Фима механически делала свою работу и ничего в жизни не хотела, кроме своих книг. Это был ее мир, в котором она могла быть кем угодно: красавицей, богатой предпринимательницей, влюбленной и любимой женщиной… В институт поступать было поздно, мужем и ребенком обзаводиться тоже. Да и кто на нее польстится? Это в сорок четыре-то года? Конечно, Фима красавицей не была, но выглядела еще неплохо, если бы не это ее обтерханное облачение. Но женщина этого не замечала, привыкшая к подобным вещам с детства. Она даже нарочно стала неправильно говорить, по-простонародному, по-деревенски, стараясь соответствовать созданному жизнью образу; наверно — так было не очень больно, проще. Всегда можно развести руками и сказать: «что с меня возьмешь, такая вот я простая баба». И действительно, к ней относились снисходительно, слегка презирая, но не втягивая в междусобойные ссоры и дрязги. Фима и здесь оказалась в стороне.
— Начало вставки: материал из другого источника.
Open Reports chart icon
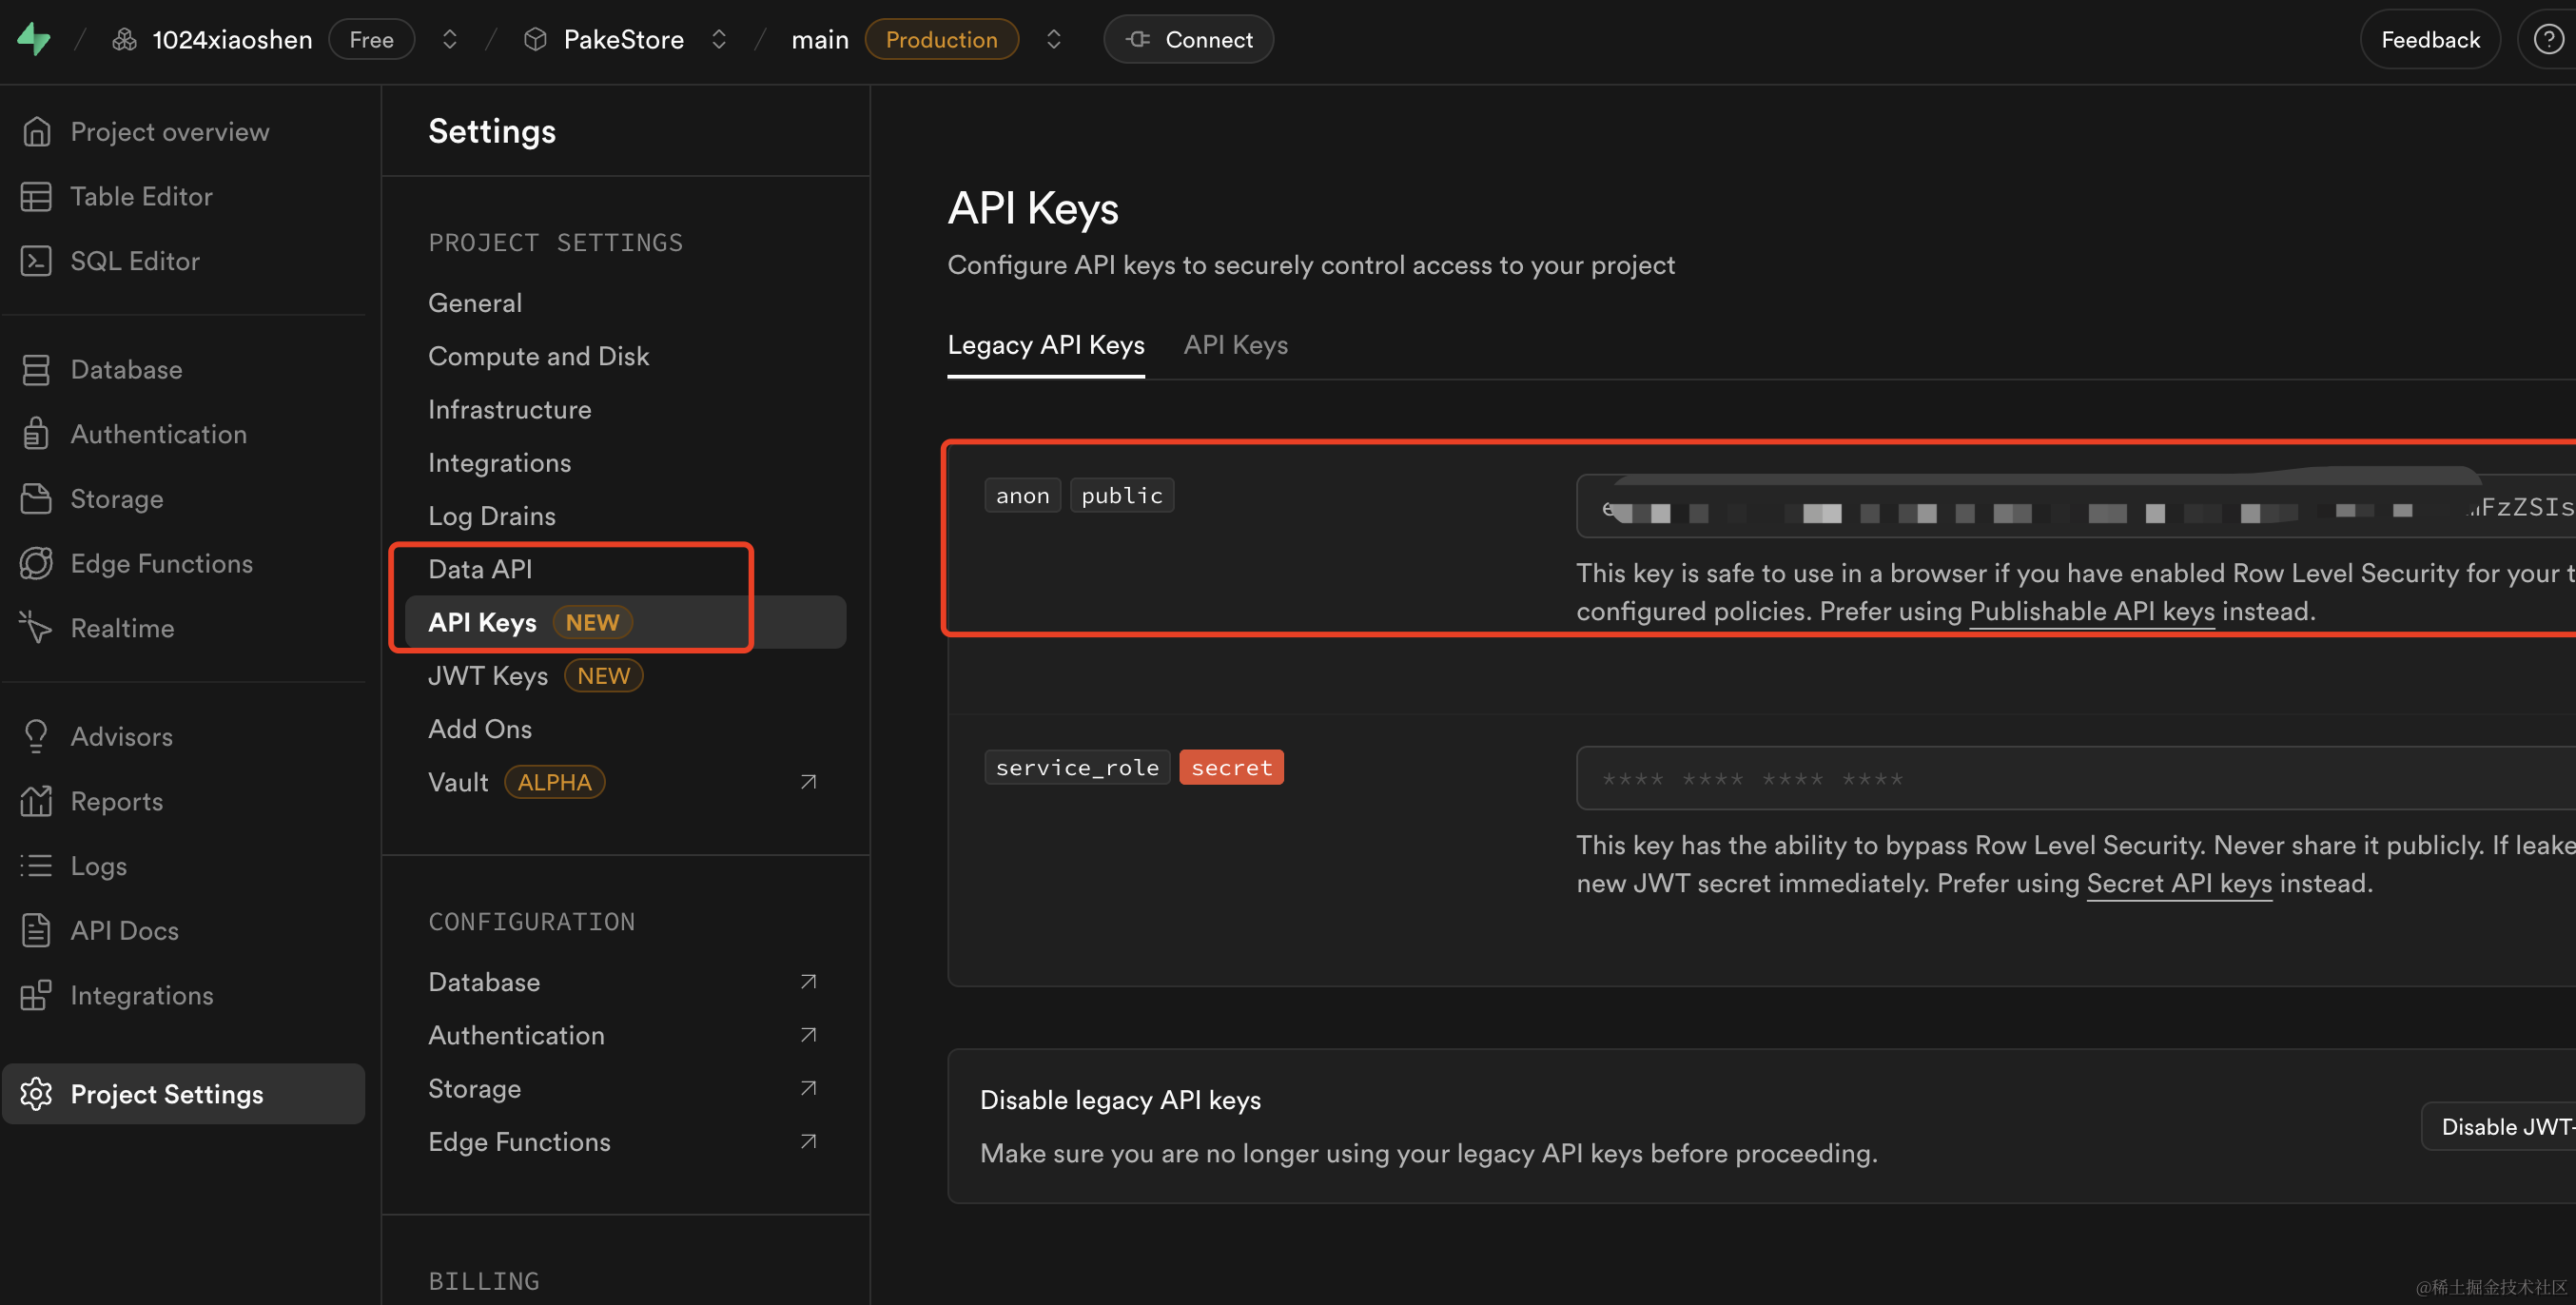2576x1305 pixels. (36, 801)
Конечно, она давно могла уйти в коммерческий центр и зарабатывать гораздо больше, ее даже как-то раз пытались переманить, суля большую зарплату, но… в жизни женщины всегда есть какое-то «НО». Начитавшись книжек про любовь, она осознала, что в ее сердце — невероятная потребность любить и быть любимой, ощутить то, чего она на протяжении всей жизни была так несправедливо лишена. И Серафима влюбилась. Скрытой ото всех мечтою стал врач Борис Филиппович.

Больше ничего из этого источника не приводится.